All patients were treated with AMBd during the therapy induction and the combined therapy was administered in almost all patients. According to recommendations, AMB-combination is the most appropriate therapy for cryptococcal meningitis [7, 26]. Due to the partial availability of 5FC at the hospital, this drug was given to almost half of the patients. In this study, in contrast to current recommendations [7], the use of 5FC or FCZ as a second drug was not associated with the outcomes (in-hospital mortality: 5FC p = 1 and FCZ  p = 0.6; composite outcome: 5FC p = 0.83 and FCZ p = 0.09). This result can indicate multiples intervening factors in this retrospective observational study. Similarly, antifungal susceptibility was not associated with the outcomes. Currently, the determination of AMB-MIC and FCZ-MIC are not recommended at the hospital routine, since the correlation between these results and the clinical response remains uncertain. Also, the determination of clinical breakpoints for Cryptococcus spp. remains non-existent due to the absence of studies correlating MIC or other susceptibility measures with the clinical prognosis [28, 29, 42, 47, 83, 101, 102]. All strains presented FCZ-heteroresistant clones however, even with high values (53.1% of strains with LHF ≥ 32 mg/L) the LHF was not associated with the severity of cryptococcal meningitis. In a previous study, LHF clones were obtained from Cryptococcus neoformans strains of the first episode of no-AIDS patient and from another patient with relapses of cryptococcosis. The LHF was similar to both [33]. On the other hand, a study showed distinct LHF at FCZ-resistant and susceptible strains and higher FCZ-MIC at respective heteroresistant clones [36]. Likewise, the fungicidal activity of AMB by Time-kill methodology showed no association with outcomes. Similar result was previously described [3]. On the other hand, a study reported an association of AMB-tolerant strains and mortality [41, 42]. Possibly the sample size can be responsible for the absence of this association in our study.

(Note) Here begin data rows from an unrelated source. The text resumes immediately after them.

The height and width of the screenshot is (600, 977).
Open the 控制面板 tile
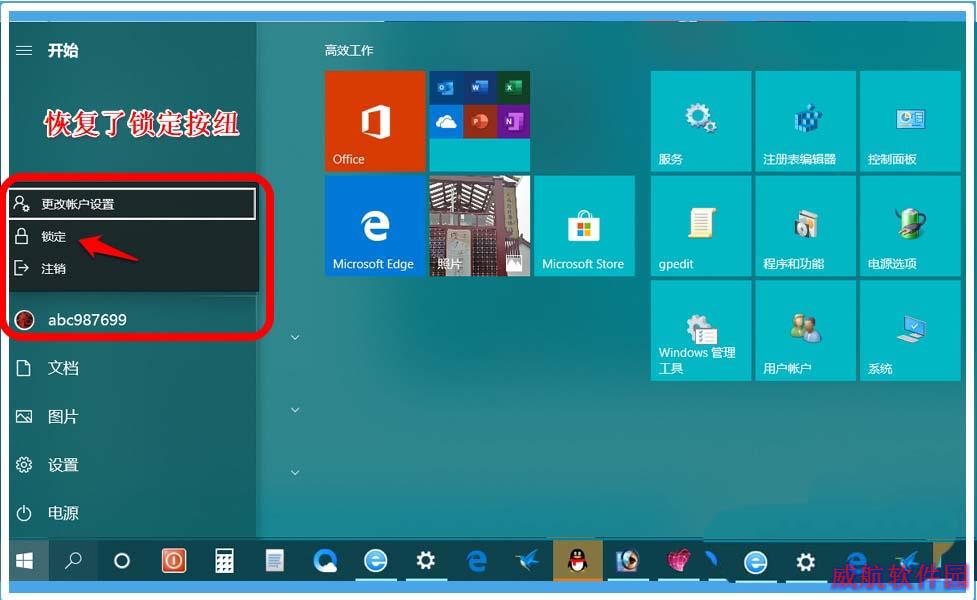point(910,121)
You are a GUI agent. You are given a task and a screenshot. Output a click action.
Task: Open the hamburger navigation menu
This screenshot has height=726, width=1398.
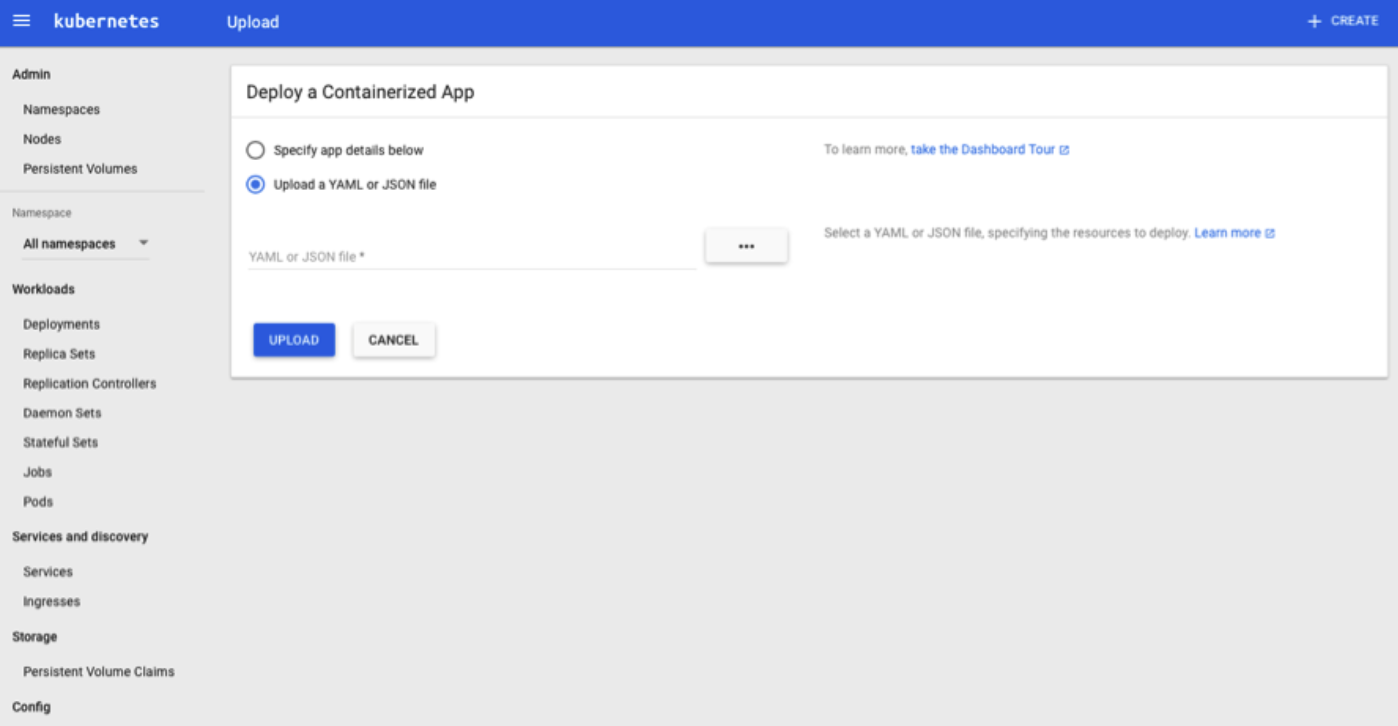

The sample size was a limiting factor that may have affected the precision of estimates, for instance, at the 95% CI of systemic arterial hypertension and that of the neurological impairment by CT, that it was wide. Despite this, associations were consistent among the models evaluated including those with binary and time-to-event outcomes. All associations with the outcomes were maintained in all models, like OR and OR adjusted and the survival models. These observations were maintained even when the extreme and influential observations were excluded and, therefore, these findings indicate these predictors are associated with the frequency and the velocity of the outcomes. Moreover, the associations were coherent with the expected according to the literature. For this reason, it is plausible that the associations observed could be extrapolated to other populations.

Conclusion

We identified clinical and laboratorial factors observed in the first days of hospitalization able to predict the prognosis of cryptococcosis in a predominantly PLWHA. The associations remained consistent when evaluated in survival analyses. CSF yeast count was a consistent predictor of in- hospital mortality and severity and the methodology used in this study can be implemented in low and middle-income settings.